Contestant l’entre-soi britannique du Standard et des Rovers, de jeunes Parisiens fondent des clubs ou des équipes qui se veulent nationales comme le Club français. Et, à la veille de la Grande Guerre, les victoires du Stade helvétique font débat au sein de l’USFSA : quelle est la valeur d’un titre de champion de France, s’il est remporté par des ressortissants d’un pays étranger ?
Le recrutement d’une élite professionnelle étrangère
Le spectacle du football se développe après la création de la Fédération française de football association (1919). Pour renforcer leurs effectifs, avant même l’instauration officielle du professionnalisme en 1932, les grands clubs vont chercher à l’étranger une main d’œuvre qualifiée qui fait alors cruellement défaut dans l’hexagone.
Après avoir fait appel à des Britanniques, comme l’entraîneur écossais Victor Gibson (FC Sète, SO Montpellier, Olympique de Marseille et FC Sochaux), les clubs français se tournent vers l’Europe centrale ou l’Amérique du Sud. Durant les années trente, les équipes professionnelles françaises comptent, selon les saisons, de 20 à 35% de footballeurs étrangers. Beaucoup sont naturalisés, les meilleurs renforçant les rangs de l’équipe de France à l’instar du gardien de but viennois Rudi Hiden ou son compatriote Auguste Jordan.
L’appel aux colonies
En 1931, Raoul Diagne, fils du député du Sénégal Blaise Diagne, est le premier footballeur noir à porter le maillot bleu. Il est rejoint dans les années trente par des joueurs nord-africains, dont le Marocain Larbi Ben Barek. Passé par l’Olympique de Marseille, le Stade Français et l’Atletico Madrid, celui que la presse surnomme "la perle noire" porte le maillot bleu de 1938 à 1954.
Ses performances ont pu susciter des commentaires teintés de paternalisme voire de racisme. Il n’empêche qu’à l’aube des Trente glorieuses, les clubs français ont pris le pli de recruter en Afrique du Nord, principalement en Algérie, à l’image du robuste défenseur de l’AS Monaco, Mustapha Zitouni, ou de l’espoir de l’AS Saint-Etienne, l’attaquant Rachid Mekhloufi.
Si l’arrivée des joueurs nord-africains est fortement ralentie par les développements sportifs de la guerre d’Algérie, et notamment la constitution d’une équipe d’Algérie par le Front de libération nationale (FLN) en 1958, la relève est assurée par les footballeurs d’Afrique subsaharienne.
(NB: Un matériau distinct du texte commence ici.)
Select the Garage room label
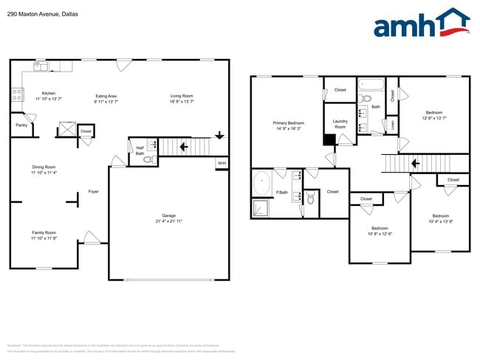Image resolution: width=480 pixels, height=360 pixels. (x=168, y=218)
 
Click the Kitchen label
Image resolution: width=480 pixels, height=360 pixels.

Parmi eux, le fondateur d’une dynastie de champions : le Camerounais Zacharie Noah, père de Yannick et grand-père de Joakim.
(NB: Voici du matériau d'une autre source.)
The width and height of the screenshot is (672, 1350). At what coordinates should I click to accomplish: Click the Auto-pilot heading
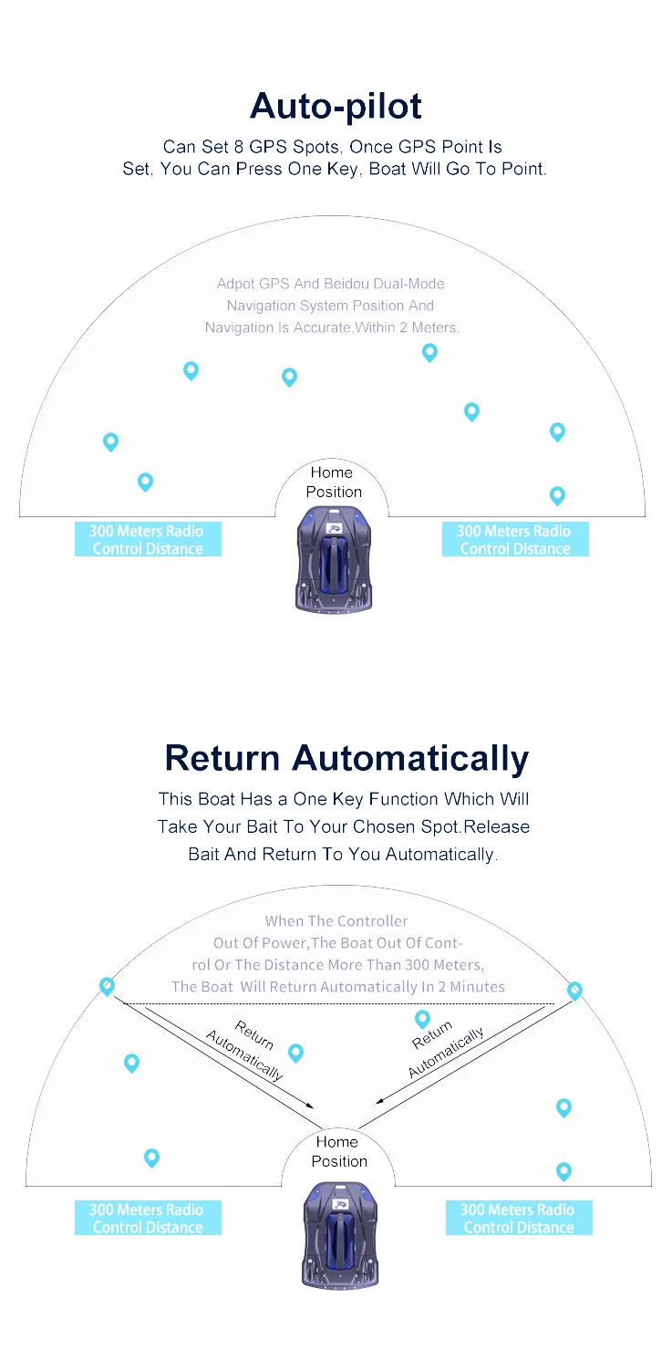(336, 107)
L’équipe de France et le football, miroirs de l’immigration en France
Alors que les indépendances réduisent fortement l’arrivée des joueurs africains et que le recrutement d’éléments étrangers est limité à deux éléments par club, le rapport immigration et football prend un autre sens. Le sport en général, le football en particulier, deviennent un lieu d’intégration privilégiée pour les enfants de l’immigration. Et c’est au cours des années 1950 que la "deuxième génération" de l’immigration commence à s’illustrer sur les terrains de football.
En effet, le talent et les exploits des enfants de l’immigration polonaise (Kopa[szewski], Wisnieski), italienne (Piantoni), ou de la population européenne du Maroc (Fontaine) permettent à l’équipe de France de terminer à la troisième place de la Coupe du monde 1958 disputée en Suède. Une grande première qui permet enfin d’identifier un "style français" inspiré du Stade de Reims.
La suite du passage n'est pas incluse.